WORK REQUEST - Once the line holding "At what coordinates" appears, repeat it and each line after it to the end of the data, exactly and with nothing else; pictures stay out.

Dataset entries -
□ □ □
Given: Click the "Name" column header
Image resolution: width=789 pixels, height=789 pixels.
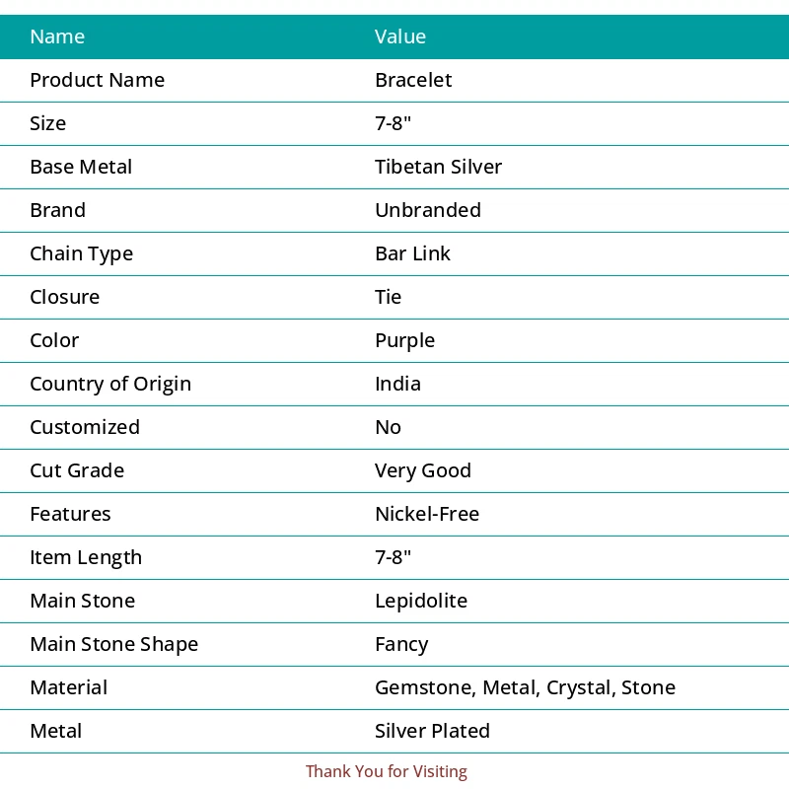Looking at the screenshot, I should (57, 36).
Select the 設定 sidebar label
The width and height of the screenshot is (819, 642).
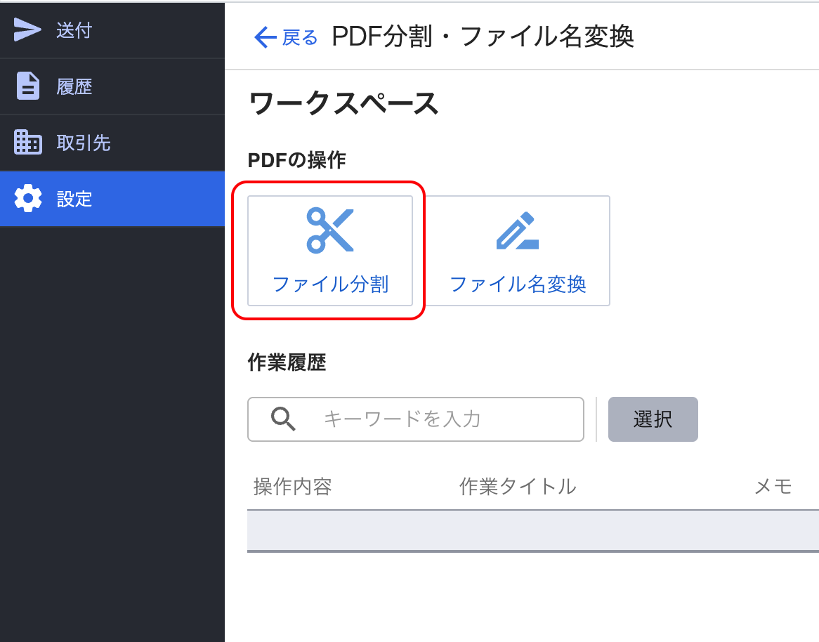coord(74,199)
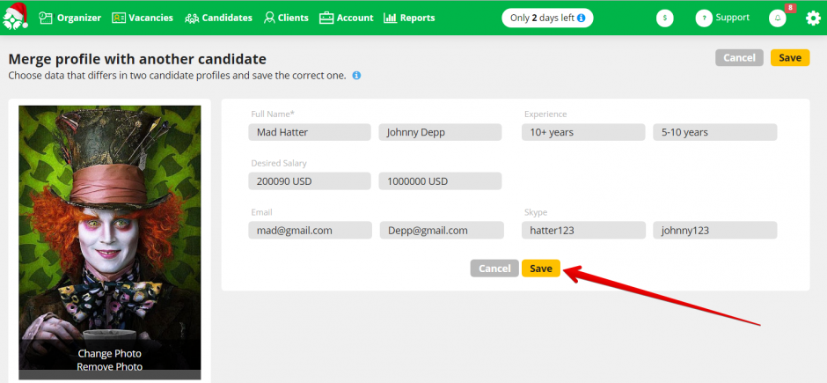
Task: Open the Support help menu
Action: click(x=722, y=18)
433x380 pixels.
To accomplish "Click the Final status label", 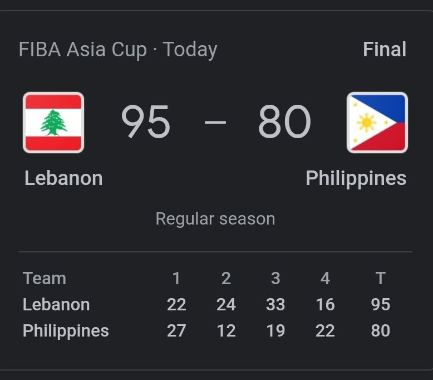I will (x=385, y=50).
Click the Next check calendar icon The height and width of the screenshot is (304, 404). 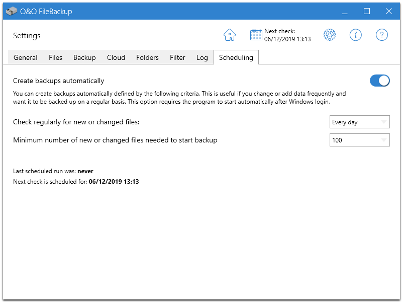coord(256,35)
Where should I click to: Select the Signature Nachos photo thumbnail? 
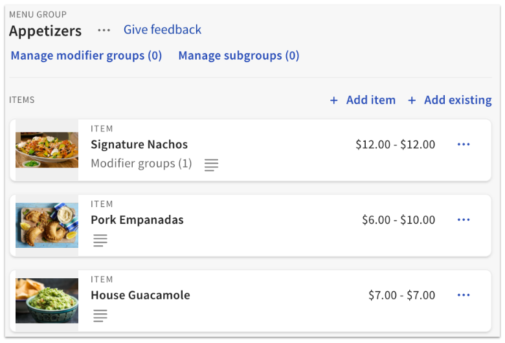pos(47,150)
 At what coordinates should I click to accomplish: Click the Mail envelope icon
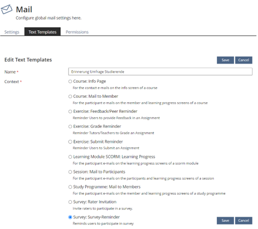[x=7, y=9]
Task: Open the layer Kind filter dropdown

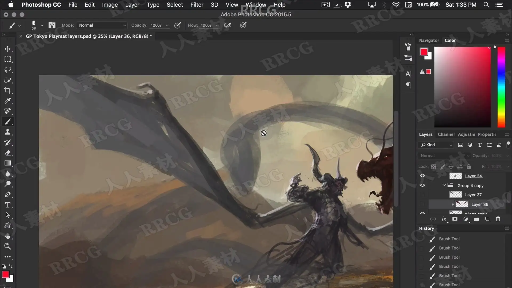Action: [x=436, y=145]
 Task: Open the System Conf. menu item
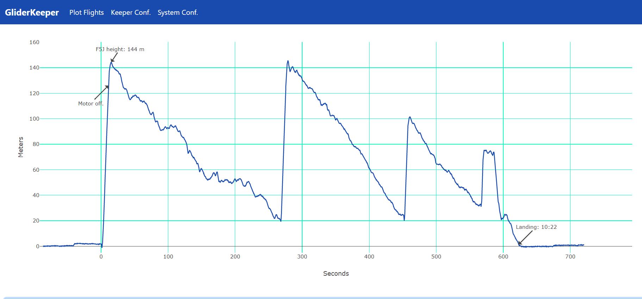(x=177, y=12)
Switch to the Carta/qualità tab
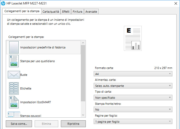 (x=51, y=12)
□ □ □
EXPECTED ANSWER -
 At what coordinates should I click to accomplish: Click the Mail envelope icon
[x=7, y=9]
Task: Open the layer Kind filter dropdown

Action: [x=436, y=145]
 Task: Open the System Conf. menu item
(x=177, y=12)
Switch to the Carta/qualità tab
 (x=51, y=12)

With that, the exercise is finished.